§ **Stored data entries**

- - - -

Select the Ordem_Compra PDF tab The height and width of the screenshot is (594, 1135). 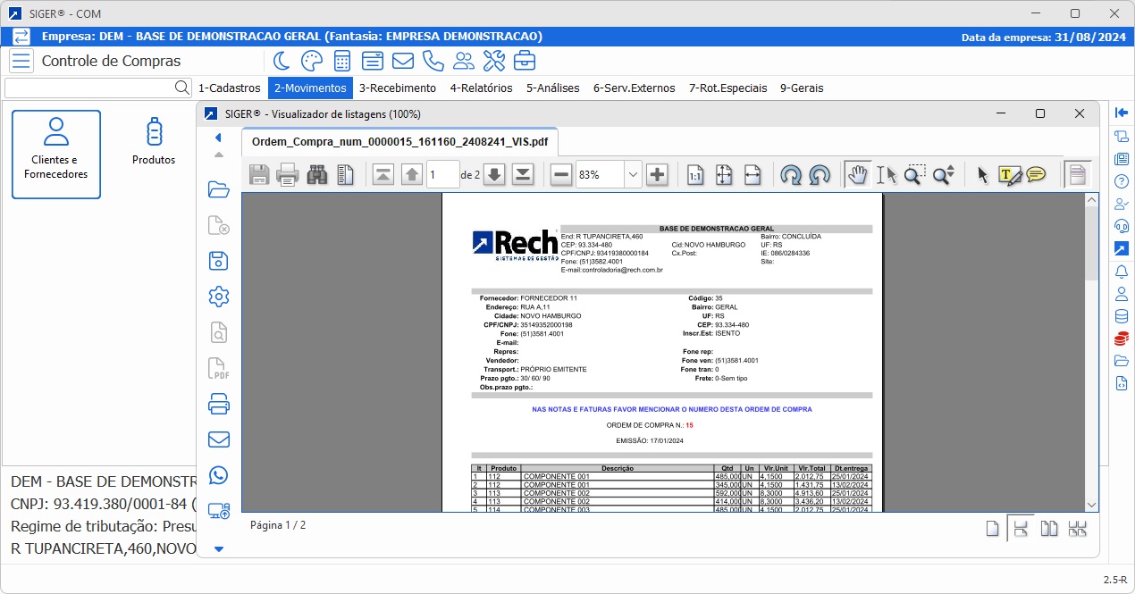click(x=399, y=142)
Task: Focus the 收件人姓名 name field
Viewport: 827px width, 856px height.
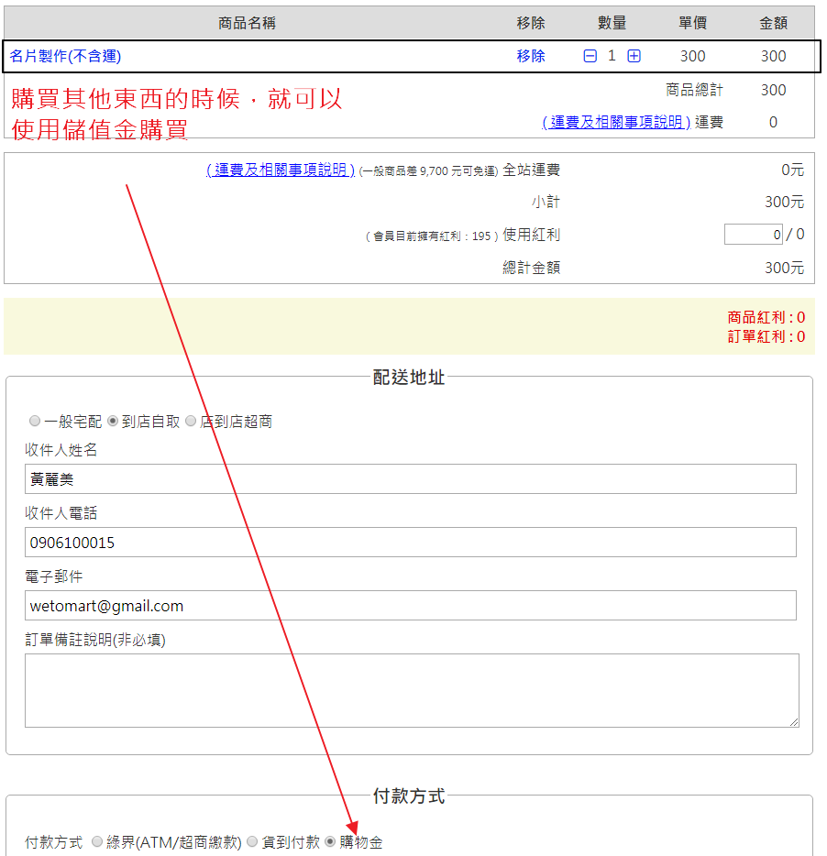Action: [410, 479]
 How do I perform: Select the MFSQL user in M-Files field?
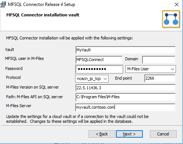point(99,60)
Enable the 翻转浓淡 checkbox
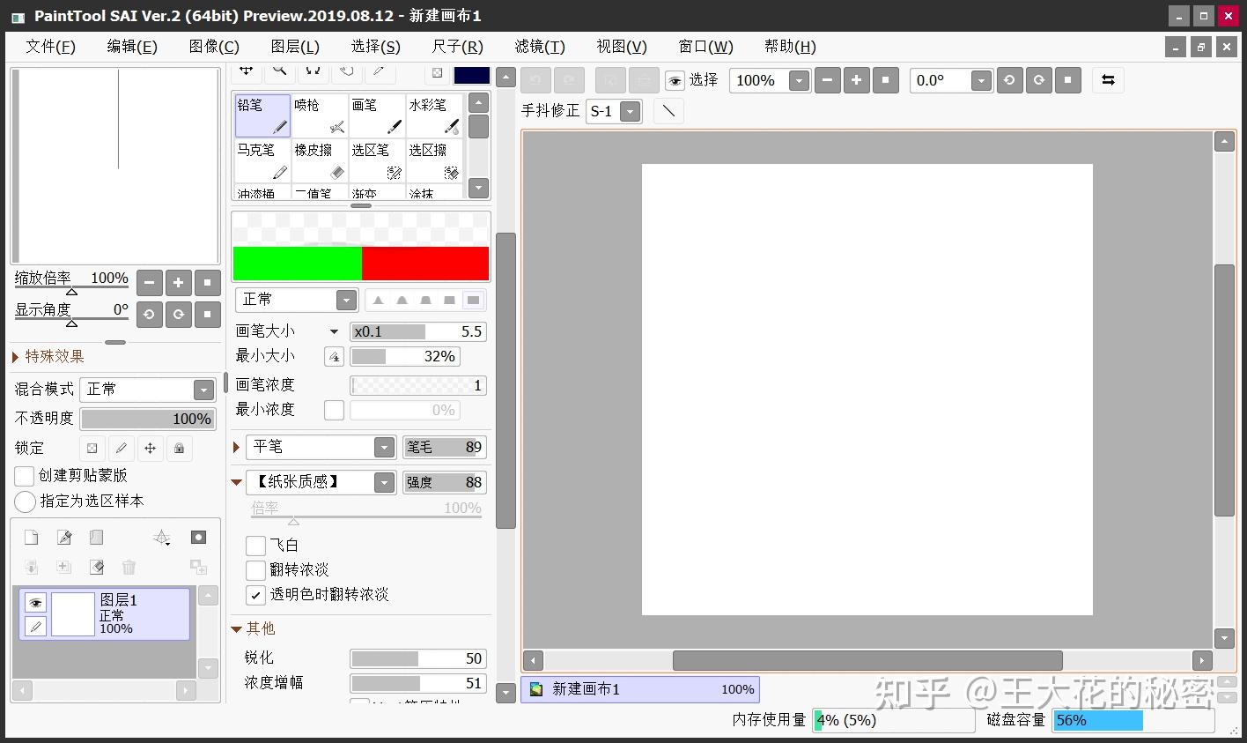The height and width of the screenshot is (743, 1247). pyautogui.click(x=255, y=569)
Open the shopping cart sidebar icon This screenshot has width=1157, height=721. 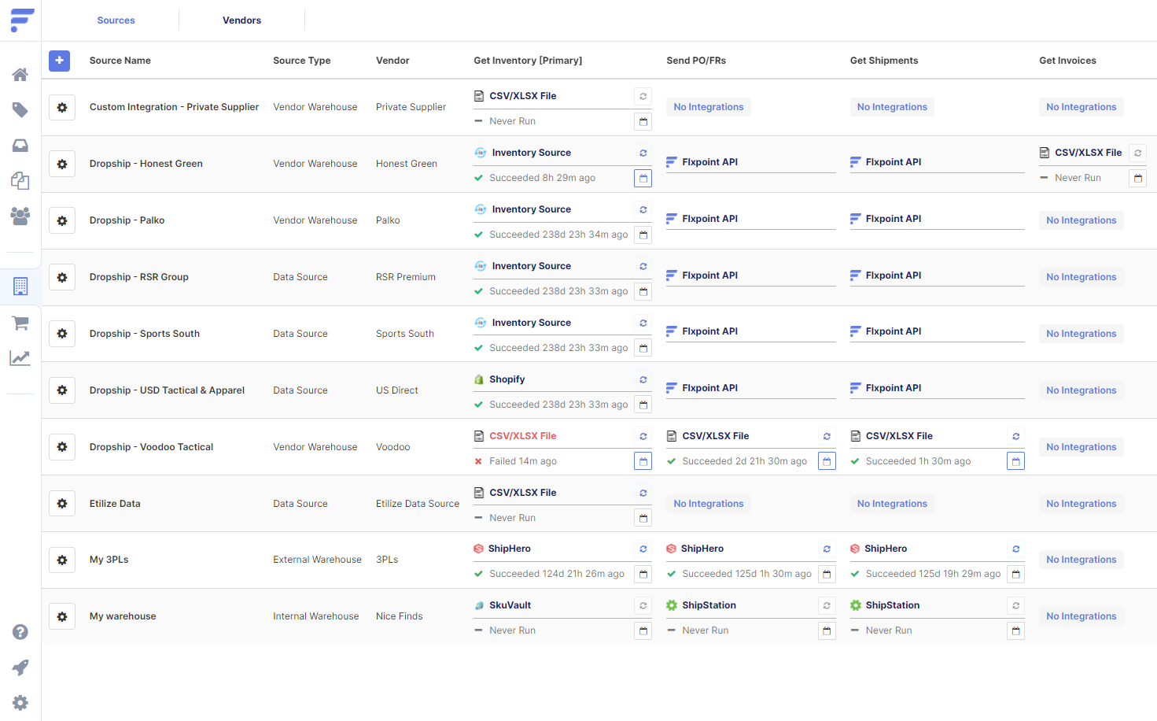(20, 323)
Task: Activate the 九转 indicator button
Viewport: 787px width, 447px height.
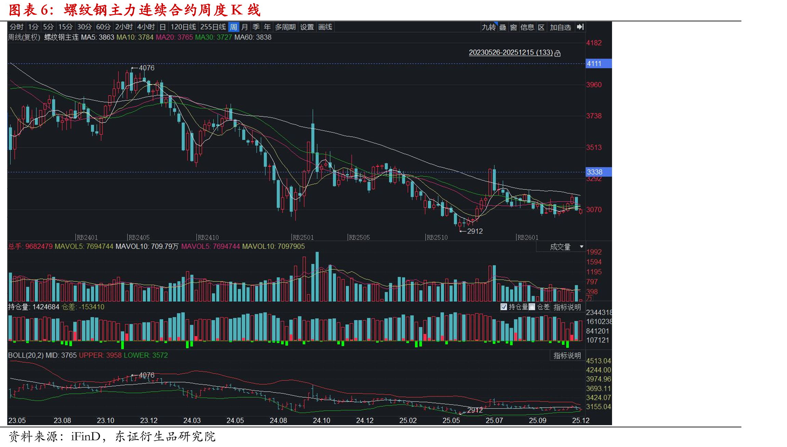Action: click(488, 27)
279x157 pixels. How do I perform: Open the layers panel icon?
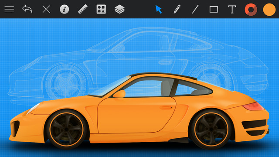point(119,9)

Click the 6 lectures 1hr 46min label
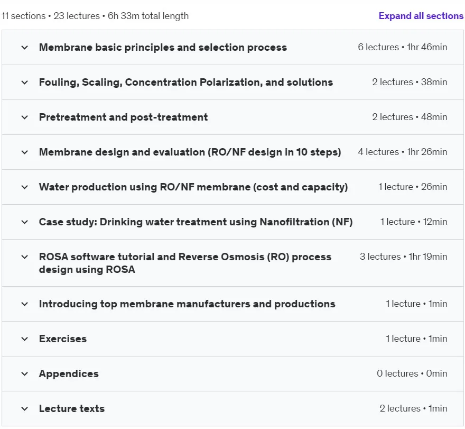(x=403, y=47)
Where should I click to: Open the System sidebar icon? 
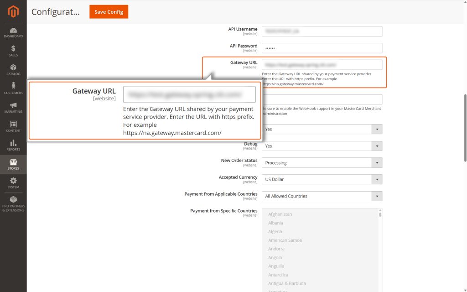coord(13,182)
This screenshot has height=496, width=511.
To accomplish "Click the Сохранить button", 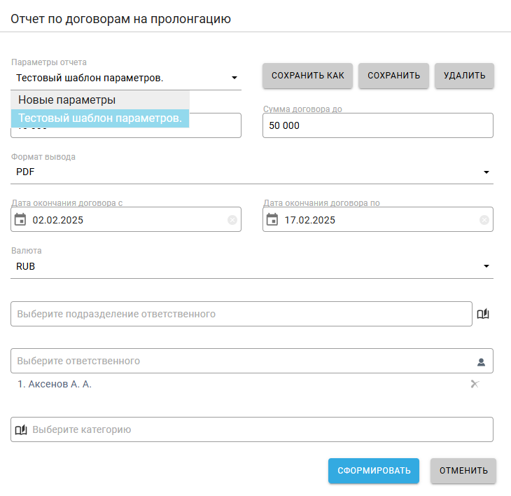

- - - -

I need the lines from the one holding "This screenshot has height=496, width=511." through the last line of the entries set down exactly, with every picture left out.

§ **RESULT**
This screenshot has height=496, width=511.
To accomplish "Click the Сохранить button", 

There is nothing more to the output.